Scleronema is a genus of freshwater ray-finned fish belonging to the family Trichomycteridae, the pencil and parasitic catfishes, these catfishes are found in South America. They are a member of the subfamily Trichomycterinae. Species of Scleronema are geographically distributed in the La Plata basin and Atlantic coastal drainages from Southern Brazil, Southern Paraguay, Northeastern Argentina and Uruguay. They inhabit rivers or streams with sand or gravel-bottoms across the Pampa grasslands. In Greek, Scleronema means "hard thread".

==Species==
There are currently ten recognized species in this genus:

S. minutum and S. operculatum both originate from Rio Grande do Sul, Brazil; S. minutum 4.0 cm SL and S. operculatum 8.0 cm. S. minutum and S. operculatum usually live in a freshwater, tropical environment. S. operculatum are harmless to humans.
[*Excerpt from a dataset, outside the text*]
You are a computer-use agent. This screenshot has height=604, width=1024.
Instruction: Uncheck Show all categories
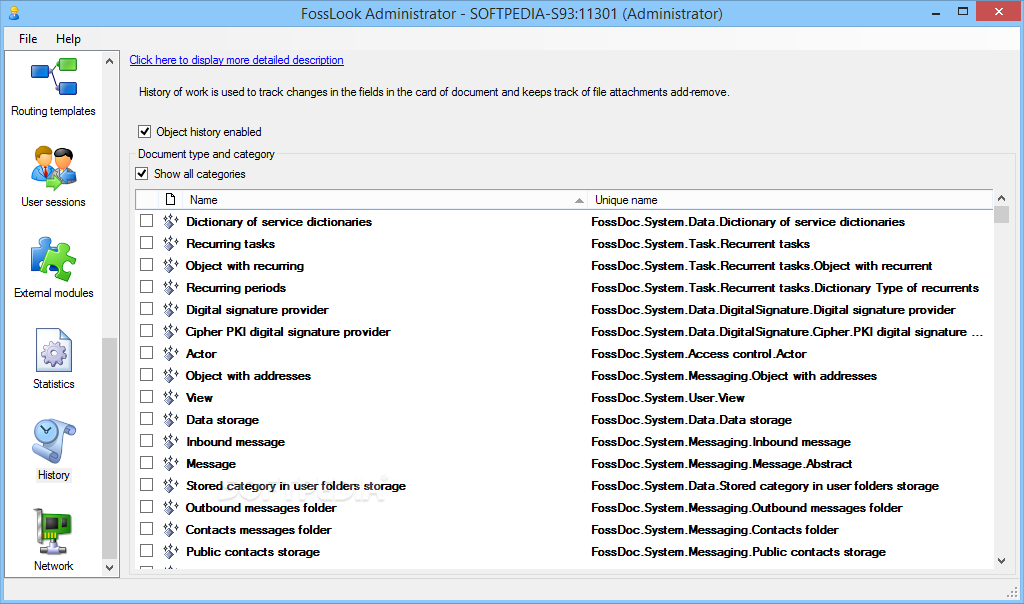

=== Scleronema minutum ===
As of 2017, S. minutum, under its synonym S. angustirostris, has been deemed a prohibited nonnative species in Florida, meaning the species is a danger to the ecology, health, and/or welfare of Florida and its residents. Like other species of Scleronema, S. minutum thrive in a freshwater environment and are benthopelagic, meaning that they either live at the surface or bottom of a body of water.